Mecanismos sensores de glucosa en el cerebro de peces

09/02/2018

Nueva publicación del grupo de Control de Ingesta (CDI) del IATS-CSIC. En este artículo describimos por primera vez la capacidad glucosensora del telencéfalo de los peces asociando los circuitos neuronales que regulan el comportamiento con la detección del nivel de glucosa. Un pequeño paso hacia el entendimiento de las respuestas comportamentales asociadas a la ingesta en peces. Los estudios se han realizado en colaboración con nuestros colegas de la Facultad de Biología de la Universidad de Vigo y en el marco del proyecto titulado “Implicación del sistema de melanocortinas en la regulación de los mecanismos temporales y conductuales de peces (MELANOCONDUCT)”. AGL2016-74857-C3-3-R.

Otero-Rodiño C, Rocha A, Álvarez-Otero R, Ceinos RM, López-Patiño MA, Míguez JM, Cerdá-Reverter JM and Soengas JL. Glucosensing capacity of rainbow trout telencephalon. Journal of Neuroendocrinology.
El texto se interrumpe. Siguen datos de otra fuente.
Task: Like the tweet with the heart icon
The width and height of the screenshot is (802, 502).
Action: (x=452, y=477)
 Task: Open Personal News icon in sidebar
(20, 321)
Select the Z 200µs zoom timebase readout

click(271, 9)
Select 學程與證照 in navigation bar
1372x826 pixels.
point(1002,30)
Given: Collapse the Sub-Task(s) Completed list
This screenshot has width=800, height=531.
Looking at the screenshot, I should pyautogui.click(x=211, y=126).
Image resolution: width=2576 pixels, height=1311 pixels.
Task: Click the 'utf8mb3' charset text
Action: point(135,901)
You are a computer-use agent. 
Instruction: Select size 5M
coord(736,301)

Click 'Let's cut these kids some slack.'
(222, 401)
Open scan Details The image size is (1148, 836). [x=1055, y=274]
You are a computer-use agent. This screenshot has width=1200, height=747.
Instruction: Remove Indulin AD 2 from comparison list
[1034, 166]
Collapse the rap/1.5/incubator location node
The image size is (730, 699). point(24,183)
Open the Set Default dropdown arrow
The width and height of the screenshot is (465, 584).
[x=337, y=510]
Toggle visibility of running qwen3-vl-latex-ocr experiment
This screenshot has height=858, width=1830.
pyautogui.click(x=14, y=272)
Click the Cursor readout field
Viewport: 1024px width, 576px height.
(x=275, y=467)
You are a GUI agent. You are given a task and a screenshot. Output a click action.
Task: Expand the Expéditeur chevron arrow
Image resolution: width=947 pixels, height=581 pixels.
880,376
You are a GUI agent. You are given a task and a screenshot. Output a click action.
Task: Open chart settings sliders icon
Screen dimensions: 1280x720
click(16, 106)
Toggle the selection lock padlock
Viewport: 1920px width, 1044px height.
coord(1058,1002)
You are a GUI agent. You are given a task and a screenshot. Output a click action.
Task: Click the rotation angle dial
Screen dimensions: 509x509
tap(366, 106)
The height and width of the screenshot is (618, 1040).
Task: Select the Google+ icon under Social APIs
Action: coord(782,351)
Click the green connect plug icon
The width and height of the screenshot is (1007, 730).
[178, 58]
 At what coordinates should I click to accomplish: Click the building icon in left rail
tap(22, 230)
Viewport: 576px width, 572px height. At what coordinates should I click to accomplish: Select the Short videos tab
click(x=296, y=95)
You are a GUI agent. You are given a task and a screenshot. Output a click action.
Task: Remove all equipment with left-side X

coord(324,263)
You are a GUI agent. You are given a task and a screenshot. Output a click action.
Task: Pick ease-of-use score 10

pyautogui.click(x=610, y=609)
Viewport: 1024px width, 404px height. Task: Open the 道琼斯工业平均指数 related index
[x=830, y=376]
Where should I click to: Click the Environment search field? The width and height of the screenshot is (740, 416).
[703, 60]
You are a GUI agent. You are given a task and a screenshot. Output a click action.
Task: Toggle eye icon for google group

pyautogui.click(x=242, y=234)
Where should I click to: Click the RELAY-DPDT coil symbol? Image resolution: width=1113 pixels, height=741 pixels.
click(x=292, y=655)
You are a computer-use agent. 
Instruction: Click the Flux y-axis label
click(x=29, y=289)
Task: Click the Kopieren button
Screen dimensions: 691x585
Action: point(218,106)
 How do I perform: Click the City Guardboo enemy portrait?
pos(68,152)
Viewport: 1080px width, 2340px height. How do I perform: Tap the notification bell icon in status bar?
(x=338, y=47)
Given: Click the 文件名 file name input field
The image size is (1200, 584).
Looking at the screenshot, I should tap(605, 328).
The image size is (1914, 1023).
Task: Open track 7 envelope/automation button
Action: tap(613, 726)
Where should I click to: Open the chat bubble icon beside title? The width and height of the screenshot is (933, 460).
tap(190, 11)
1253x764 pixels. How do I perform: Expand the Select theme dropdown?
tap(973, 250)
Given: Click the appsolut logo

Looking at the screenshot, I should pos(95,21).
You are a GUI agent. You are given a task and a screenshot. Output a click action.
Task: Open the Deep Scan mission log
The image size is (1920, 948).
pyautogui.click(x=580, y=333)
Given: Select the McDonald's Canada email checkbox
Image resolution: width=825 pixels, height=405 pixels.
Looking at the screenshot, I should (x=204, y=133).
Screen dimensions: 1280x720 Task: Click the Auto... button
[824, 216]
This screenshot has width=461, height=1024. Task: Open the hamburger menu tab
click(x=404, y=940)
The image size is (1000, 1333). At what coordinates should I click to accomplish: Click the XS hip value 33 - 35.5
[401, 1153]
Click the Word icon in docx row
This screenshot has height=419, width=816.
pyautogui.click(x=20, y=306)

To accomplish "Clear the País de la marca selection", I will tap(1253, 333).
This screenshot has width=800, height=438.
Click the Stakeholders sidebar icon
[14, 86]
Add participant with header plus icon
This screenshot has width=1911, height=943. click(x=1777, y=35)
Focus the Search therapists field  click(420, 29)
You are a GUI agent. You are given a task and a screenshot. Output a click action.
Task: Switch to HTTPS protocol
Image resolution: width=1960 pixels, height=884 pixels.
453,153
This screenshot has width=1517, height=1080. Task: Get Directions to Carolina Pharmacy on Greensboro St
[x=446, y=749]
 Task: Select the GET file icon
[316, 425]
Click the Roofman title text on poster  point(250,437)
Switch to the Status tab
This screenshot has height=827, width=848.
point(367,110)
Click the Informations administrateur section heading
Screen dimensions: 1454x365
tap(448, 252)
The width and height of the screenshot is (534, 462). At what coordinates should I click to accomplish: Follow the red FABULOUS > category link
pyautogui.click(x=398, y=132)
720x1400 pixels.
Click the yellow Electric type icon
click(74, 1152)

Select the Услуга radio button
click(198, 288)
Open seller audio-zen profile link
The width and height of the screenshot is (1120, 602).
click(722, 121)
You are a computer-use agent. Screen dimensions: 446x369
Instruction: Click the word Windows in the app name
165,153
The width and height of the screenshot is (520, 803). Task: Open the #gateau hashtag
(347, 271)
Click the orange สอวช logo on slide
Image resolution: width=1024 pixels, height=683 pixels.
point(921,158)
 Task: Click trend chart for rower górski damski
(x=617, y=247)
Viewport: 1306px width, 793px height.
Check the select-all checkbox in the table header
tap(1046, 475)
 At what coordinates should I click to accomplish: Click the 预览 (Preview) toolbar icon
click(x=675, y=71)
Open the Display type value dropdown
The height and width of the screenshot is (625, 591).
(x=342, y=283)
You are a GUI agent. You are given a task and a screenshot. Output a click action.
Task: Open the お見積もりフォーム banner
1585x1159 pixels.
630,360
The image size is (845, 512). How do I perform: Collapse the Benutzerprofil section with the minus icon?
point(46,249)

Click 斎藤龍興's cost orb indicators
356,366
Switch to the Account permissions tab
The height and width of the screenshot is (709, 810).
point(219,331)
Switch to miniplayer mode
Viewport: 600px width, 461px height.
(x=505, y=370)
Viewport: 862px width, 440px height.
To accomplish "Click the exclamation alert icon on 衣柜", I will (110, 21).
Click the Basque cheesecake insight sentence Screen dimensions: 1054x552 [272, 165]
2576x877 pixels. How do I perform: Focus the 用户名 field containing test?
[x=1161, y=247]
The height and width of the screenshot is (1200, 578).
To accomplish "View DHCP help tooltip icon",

DOI: 10.1111/jne.12583Resultado de imagen de trucha

Abstract To assess the hypothesis of glucosensing systems present in fish telencephalon, we first demonstrated in rainbow trout by in situ hybridization the presence of glucokinase (GK). Then, we assessed the response of glucosensing markers in rainbow trout telencephalon 6h after ICV treatment with glucose or 2-deoxyglucose (inducing glucoprivation). We evaluated the response of parameters related to the mechanisms dependent on GK, liver X receptor (LXR), mitochondrial activity, sweet taste receptor, and sodium-glucose linked transporter 1 (SGLT-1). We also assessed mRNA abundance of neuropeptides involved in the metabolic control of food intake (NPY, AgRP, POMC, and CART) as well as abundance and phosphorylation status of proteins possibly involved in linking glucosensing with neuropeptide expression such as Akt, AMPK, mTOR, and CREB. The responses obtained support the presence in telencephalon of a glucosensing mechanism based on GK and maybe one based on LXR, but do not support the presence of mechanisms dependent on mitochondrial activity and SGLT-1. The mechanism based on sweet taste receptor responded to glucose, but in a converse way to that characterized previously in hypothalamus. In general, systems responded only to glucose, but not to glucoprivation. Neuropeptides did not respond to glucose or glucoprivation. In contrast, the presence of glucose activates Akt and inhibits AMPK, CREB, and FoxO1. This is the first study in any vertebrate species in which the response to glucose of putative glucosensing mechanisms is demonstrated in telencephalon. Their role might relate to processes other than homeostatic control of food intake such as the hedonic and reward system.